17. November 2016

Flüchtlingshilfe – Gute Beispiele

Ab und zu Freiheit schnuppern ‒ Hilfe für unbegleitete minderjährige Flüchtlinge auf Lesbos

Die griechische Hilfsorganisation Syniparxi (Koexistenz) kümmert sich auf der Insel Lesbos um minderjährige unbegleitete Flüchtlinge, die im Flüchtlingscamp Moria festsitzen. Organisierte Ausflüge sollen den Minderjährigen ermöglichen, ab und zu das Camp zu verlassen. Unterstützt wird die Organisation von der Diakonie RWL und dem Diakonischen Werk Solingen. Anna Kassaras hat einen Ausflug begleitet.
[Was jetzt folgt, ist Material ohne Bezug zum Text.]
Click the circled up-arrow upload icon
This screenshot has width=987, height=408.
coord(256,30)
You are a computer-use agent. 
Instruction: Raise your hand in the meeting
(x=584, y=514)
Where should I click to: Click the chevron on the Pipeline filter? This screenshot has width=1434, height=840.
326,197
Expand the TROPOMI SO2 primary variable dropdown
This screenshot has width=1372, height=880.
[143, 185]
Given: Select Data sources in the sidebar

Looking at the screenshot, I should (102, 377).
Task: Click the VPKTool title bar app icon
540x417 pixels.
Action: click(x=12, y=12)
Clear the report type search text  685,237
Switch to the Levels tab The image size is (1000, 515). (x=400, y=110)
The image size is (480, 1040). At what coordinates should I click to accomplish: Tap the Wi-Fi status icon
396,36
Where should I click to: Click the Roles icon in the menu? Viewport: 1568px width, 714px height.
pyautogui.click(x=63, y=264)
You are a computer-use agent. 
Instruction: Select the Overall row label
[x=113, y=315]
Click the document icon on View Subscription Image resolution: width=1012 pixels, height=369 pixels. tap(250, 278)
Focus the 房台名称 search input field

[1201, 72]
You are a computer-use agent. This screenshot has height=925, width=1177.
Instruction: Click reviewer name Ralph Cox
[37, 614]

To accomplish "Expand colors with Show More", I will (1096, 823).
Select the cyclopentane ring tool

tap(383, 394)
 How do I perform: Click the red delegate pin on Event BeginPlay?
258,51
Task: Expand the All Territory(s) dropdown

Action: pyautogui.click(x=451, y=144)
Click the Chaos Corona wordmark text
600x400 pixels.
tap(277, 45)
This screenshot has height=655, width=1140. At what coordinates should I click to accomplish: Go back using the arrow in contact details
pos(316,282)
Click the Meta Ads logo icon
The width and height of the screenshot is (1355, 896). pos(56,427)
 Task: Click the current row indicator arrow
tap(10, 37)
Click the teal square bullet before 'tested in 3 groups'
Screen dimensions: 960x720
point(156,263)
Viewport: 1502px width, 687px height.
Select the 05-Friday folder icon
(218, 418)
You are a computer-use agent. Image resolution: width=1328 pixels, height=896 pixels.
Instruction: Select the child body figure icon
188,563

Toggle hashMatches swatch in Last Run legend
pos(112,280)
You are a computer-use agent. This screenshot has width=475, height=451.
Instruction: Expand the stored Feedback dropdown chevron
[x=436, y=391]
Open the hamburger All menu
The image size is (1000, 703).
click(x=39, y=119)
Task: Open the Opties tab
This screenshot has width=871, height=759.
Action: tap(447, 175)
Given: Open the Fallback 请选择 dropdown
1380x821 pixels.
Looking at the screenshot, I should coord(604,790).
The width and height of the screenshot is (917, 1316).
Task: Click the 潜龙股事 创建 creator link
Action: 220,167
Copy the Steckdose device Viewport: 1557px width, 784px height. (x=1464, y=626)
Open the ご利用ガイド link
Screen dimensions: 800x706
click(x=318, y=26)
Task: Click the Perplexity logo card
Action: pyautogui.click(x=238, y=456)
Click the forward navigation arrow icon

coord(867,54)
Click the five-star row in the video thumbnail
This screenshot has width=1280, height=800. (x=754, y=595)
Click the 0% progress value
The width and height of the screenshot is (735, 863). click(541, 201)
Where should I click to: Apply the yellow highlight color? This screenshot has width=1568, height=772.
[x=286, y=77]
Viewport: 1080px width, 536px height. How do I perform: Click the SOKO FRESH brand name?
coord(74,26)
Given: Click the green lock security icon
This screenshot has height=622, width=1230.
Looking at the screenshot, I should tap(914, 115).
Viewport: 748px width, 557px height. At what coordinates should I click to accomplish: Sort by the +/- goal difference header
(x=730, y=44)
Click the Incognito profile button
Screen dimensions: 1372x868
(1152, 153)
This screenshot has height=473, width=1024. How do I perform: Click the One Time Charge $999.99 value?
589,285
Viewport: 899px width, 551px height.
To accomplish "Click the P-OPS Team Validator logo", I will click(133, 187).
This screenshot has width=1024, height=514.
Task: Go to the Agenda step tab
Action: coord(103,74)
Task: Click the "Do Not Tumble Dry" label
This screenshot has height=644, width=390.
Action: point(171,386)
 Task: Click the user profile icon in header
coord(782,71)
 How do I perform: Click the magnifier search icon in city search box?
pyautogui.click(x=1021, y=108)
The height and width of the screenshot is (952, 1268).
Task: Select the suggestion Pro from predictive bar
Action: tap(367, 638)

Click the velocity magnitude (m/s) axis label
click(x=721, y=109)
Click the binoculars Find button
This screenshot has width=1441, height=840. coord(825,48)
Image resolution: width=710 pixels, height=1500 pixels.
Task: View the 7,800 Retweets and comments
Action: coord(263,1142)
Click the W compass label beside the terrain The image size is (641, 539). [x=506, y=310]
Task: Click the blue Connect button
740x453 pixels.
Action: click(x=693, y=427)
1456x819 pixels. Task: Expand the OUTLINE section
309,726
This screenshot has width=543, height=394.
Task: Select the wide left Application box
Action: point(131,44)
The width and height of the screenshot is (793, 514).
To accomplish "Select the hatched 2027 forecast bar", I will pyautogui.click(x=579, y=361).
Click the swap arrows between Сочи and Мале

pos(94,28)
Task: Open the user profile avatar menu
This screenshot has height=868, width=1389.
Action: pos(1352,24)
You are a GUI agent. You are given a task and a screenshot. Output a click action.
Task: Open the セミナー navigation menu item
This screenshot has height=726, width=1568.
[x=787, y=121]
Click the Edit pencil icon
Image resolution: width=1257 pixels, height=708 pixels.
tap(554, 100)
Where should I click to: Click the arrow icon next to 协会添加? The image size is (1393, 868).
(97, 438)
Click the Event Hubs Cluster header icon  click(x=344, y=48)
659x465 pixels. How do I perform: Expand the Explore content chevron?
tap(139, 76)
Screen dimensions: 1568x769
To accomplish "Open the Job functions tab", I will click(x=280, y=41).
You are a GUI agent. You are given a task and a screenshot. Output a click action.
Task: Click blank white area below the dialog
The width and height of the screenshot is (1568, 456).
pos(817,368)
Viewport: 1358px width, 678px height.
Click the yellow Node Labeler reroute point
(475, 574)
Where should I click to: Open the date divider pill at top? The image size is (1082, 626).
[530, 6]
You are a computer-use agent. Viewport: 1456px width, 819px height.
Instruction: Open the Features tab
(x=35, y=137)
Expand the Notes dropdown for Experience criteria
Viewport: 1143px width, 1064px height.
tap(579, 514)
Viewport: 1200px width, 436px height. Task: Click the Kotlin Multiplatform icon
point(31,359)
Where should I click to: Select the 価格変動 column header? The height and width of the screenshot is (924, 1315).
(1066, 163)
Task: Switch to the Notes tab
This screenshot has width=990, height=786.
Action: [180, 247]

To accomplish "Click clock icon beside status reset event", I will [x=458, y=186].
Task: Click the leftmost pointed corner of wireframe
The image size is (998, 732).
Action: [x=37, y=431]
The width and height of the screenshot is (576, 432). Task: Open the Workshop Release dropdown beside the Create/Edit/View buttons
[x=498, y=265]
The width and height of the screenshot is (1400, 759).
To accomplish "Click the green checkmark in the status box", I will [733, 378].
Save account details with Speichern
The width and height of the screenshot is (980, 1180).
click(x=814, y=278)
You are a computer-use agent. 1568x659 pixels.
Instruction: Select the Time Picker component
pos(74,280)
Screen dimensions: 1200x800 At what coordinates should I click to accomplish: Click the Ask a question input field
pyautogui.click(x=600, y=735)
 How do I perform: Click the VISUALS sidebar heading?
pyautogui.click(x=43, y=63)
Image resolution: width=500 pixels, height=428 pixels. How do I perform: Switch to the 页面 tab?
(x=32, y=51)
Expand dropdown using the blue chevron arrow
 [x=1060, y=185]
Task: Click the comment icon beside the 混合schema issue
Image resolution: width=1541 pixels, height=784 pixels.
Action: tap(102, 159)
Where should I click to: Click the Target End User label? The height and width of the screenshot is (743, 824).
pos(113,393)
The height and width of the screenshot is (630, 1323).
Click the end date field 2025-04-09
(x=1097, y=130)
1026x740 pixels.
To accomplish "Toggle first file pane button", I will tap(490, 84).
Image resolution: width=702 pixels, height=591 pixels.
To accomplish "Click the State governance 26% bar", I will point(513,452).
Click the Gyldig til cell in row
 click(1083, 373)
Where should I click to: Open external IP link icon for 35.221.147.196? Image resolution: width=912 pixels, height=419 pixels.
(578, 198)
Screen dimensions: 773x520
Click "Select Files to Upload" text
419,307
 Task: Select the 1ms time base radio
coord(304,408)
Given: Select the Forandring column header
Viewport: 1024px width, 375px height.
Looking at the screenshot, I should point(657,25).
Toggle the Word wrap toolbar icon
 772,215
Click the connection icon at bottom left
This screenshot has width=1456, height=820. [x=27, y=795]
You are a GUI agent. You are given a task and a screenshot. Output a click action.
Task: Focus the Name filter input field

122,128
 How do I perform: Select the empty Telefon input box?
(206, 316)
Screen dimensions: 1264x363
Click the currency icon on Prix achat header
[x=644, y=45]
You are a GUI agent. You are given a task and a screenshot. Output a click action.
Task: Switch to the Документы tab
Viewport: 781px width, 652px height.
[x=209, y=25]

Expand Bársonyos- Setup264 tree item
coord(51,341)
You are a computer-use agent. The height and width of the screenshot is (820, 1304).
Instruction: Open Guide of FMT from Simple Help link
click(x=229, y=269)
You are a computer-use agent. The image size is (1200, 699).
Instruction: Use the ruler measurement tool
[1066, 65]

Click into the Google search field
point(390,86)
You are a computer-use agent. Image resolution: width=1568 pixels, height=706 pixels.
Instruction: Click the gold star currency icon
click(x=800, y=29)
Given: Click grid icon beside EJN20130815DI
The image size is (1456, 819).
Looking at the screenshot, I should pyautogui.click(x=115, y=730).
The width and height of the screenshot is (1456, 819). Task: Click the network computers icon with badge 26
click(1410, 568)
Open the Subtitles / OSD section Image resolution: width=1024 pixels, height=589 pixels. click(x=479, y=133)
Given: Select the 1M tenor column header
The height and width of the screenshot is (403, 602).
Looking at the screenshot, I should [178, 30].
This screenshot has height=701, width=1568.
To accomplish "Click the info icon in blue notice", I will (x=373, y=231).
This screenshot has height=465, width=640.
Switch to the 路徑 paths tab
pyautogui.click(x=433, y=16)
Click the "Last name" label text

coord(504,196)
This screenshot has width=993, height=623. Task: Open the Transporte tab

Zwei junge Männer am Strand

Kurzer Moment der Freiheit: Emrah und Arjun (Namen geändert) am Strand

Gemeinsam mit zwei freiwilligen Helfern der griechischen Organisation Syniparxi fahre ich an diesem Morgen mit dem Bus aus der Hauptstadt Mytilini heraus in eine ländliche Gegend voller Olivenbäume. Seit zwei Wochen bin ich vor Ort, um die Organisation zu treffen und über ihre Arbeit zu berichten.

Als ehemalige Erasmus-Studentin an der Universität in Mytilini berührt mich die Flüchtlingssituation auf der Insel Lesbos sehr: über 5000 Menschen sitzen dort in Flüchtlingscamps fest. Das größte Lager ist der Hotspot Moria, den wir nun ansteuern.

Als wir vor weißgekalkten Mauern halten, umgrenzt von mehreren Reihen hoher Zäune und Stacheldraht, sind wir am Ziel. Hier warten seit Monaten rund 4.000 Flüchtlinge auf die Bearbeitung ihres Asylantrages, um nach Europa zu kommen. Ein Tor ist offen, Wachpersonal sitzt schläfrig am Eingang. Wir gehen einen betonierten Weg entlang, an dessen Rand zahlreiche Zelte stehen. Das Lager, für rund 1.000 Flüchtlinge gebaut, reicht für die vielen Menschen bei Weitem nicht aus.

Im Fokus der Hilfe: minderjährige Flüchtlinge

Unter der Enge und gedrückten Stimmung leiden vor allem die Kinder und Jugendlichen. Zweimal in der Woche fährt Syniparxi daher mit Helfern ins Lager und holt unbegleitete minderjährige Flüchtlinge zu einem Ausflug auf die Insel ab. An drei Nachmittagen wird ein Stadtbummel angeboten. Erst kürzlich führte der engagierte Direktor des Hotspots in Absprache mit der Justiz ein, dass jeden Nachmittag 20 Kinder und Jugendliche alleine in die Stadt fahren dürfen. Rund 140 Kinder und Jugendliche kommen auf diese Weise regelmäßig aus dem Lager heraus.

Küstenpanorama Lesbos

Große Not hinter der traumhaften Küsten-Kulisse: die Insel Lesbos

Vom Sommer 2015 bis Herbst 2016 hat die Organisation etwa 40.000 Euro für ihre Arbeit auf Lesbos verwendet, berichtet Stratis Pothas, Leiter und Gründungsmitglied von Syniparksi. Hauptsächlich unterstützt wird sie mit Geldern der Keppler-Stiftung, der UNO-Flüchtlingshilfe in Bonn und Spenden der Diakonie RWL und des Diakonischen Werkes Solingen.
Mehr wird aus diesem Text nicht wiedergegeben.